LIVRE : Grosses Joies de Jean Cagnard - 2014

9782847204292,0-2134593Le moule dans lequel a été façonné Jean Cagnard n'a servi qu'une fois. Encore une fois, après ses deux romans beaux et inclassables, le compère nous surprend avec ce recueil de nouvelles venues directement de Mars. C'est sûrement dans la forme courte que le gars trouve sa meilleure veine, ses romans ayant le seul défaut d'être parfois un peu longs. En tout cas, voici 12 textes absolument ravissants. Cagnard se cache toujours derrière un humour absurde, non-sensique, où chaque situation est poussée à son maximum pour parvenir jusqu'aux confins de la rêverie ; mais c'est pour mieux dissimuler une profonde mélancolie, voire même un regard assez violent sur les rapports humains : couple, enfants, familles, tout met à jour des amours qui s'étiolent, des existences qui piétinent, des gens qui disparaissent. Du coup, on se marre certes beaucoup, mais on se retrouve avec un petit pincement au coeur, amer et prenant qui fait toute la force de ces nouvelles faussement désinvoltes.

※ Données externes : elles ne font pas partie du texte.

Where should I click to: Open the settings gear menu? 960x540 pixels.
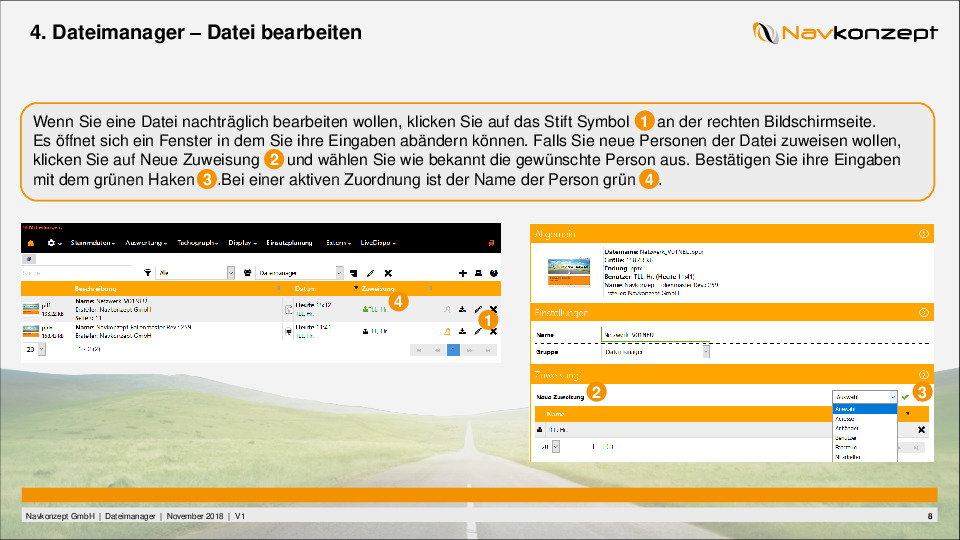click(x=52, y=243)
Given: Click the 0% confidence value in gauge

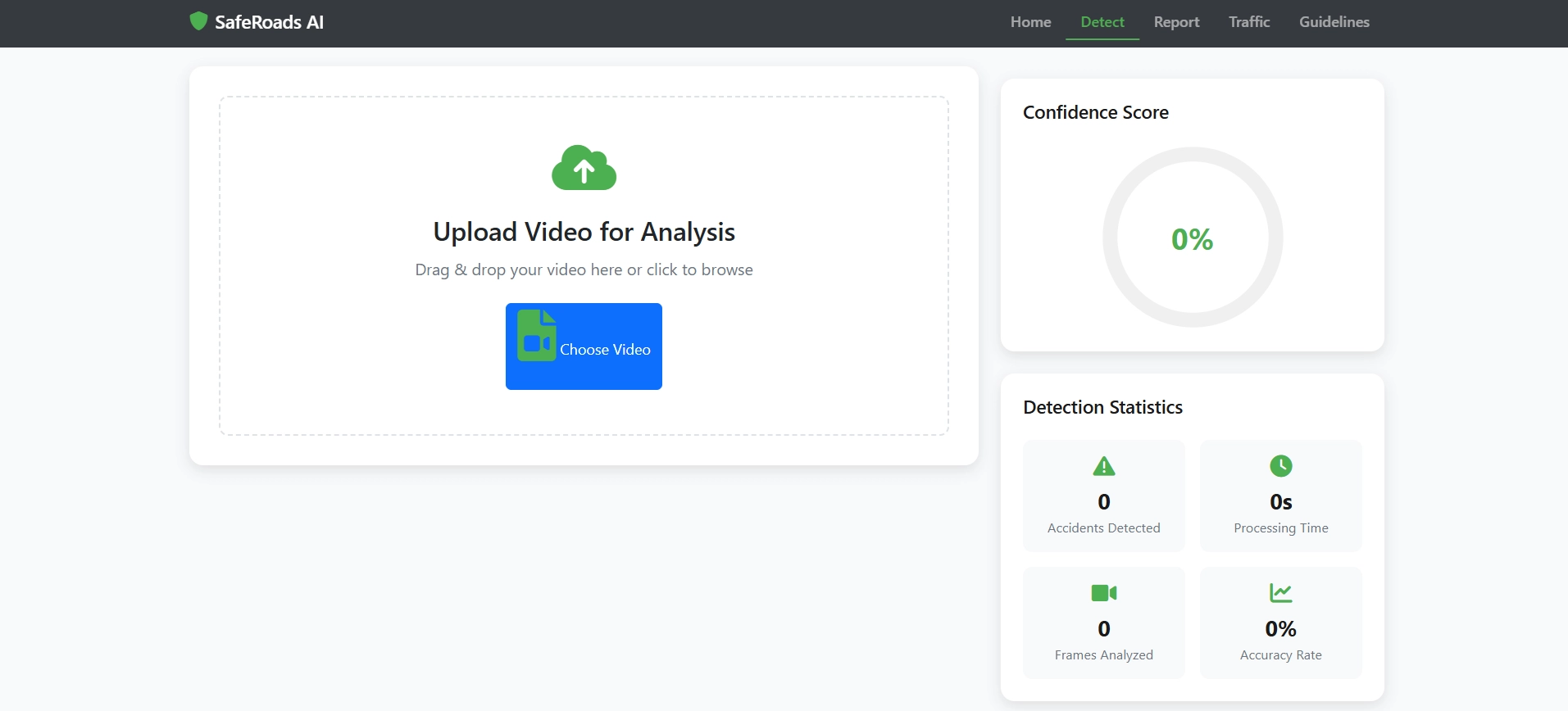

Un homme qui, prenant l'avion, se trouve privé d'une moitié de lui-même ; un autostoppeur qui refuse de partir ; un gars qui se greffe des huitres à la place des yeux pour ne plus souffrir de l'insupportable beauté de sa femme ; une femme qui tombe d'un immeuble en une semaine ; des souvenirs d'enfance qui sont devenus mélange de fantasmes, de cauchemars et d'images troubles : on passe d'un univers à l'autre avec toujours ce sens imparable du détail ou de la formule qui touche. L'écriture est hyper-fine, cultivant un art du contrepoint qui ne cesse de laisser baba : Cagnard commence une phrase et la finit à l'inverse de ce qu'on attendait. Bien sûr, le fil sur lequel marche l'équilibriste est fin, et il arrive qu'il tombe : quand il verse dans le pur absurde, dans un univers à la Prévert matiné de Kafka, il est moins convaincant, et ces nouvelles-là ("Une tasse de café sur une aile d'avion", "Le pigeon") sont trop "volontairement" barrées. Mais quand son imagination débordante est au service de trames intimes, qui ont à voir avec la perte de l'enfance ou un passé mal digéré, il est excellent. Avec un sens aigu de l'allégorie, du symbole subtil, il plonge alors ces textes dans une sorte de fantastique quotidien qui fait mouche ("Flaque de beurre, rabot électrique", "Bon vent", "L'endroit où je n'étais plus"). Un livre hors de tout, mode, norme, repère ; capital, donc.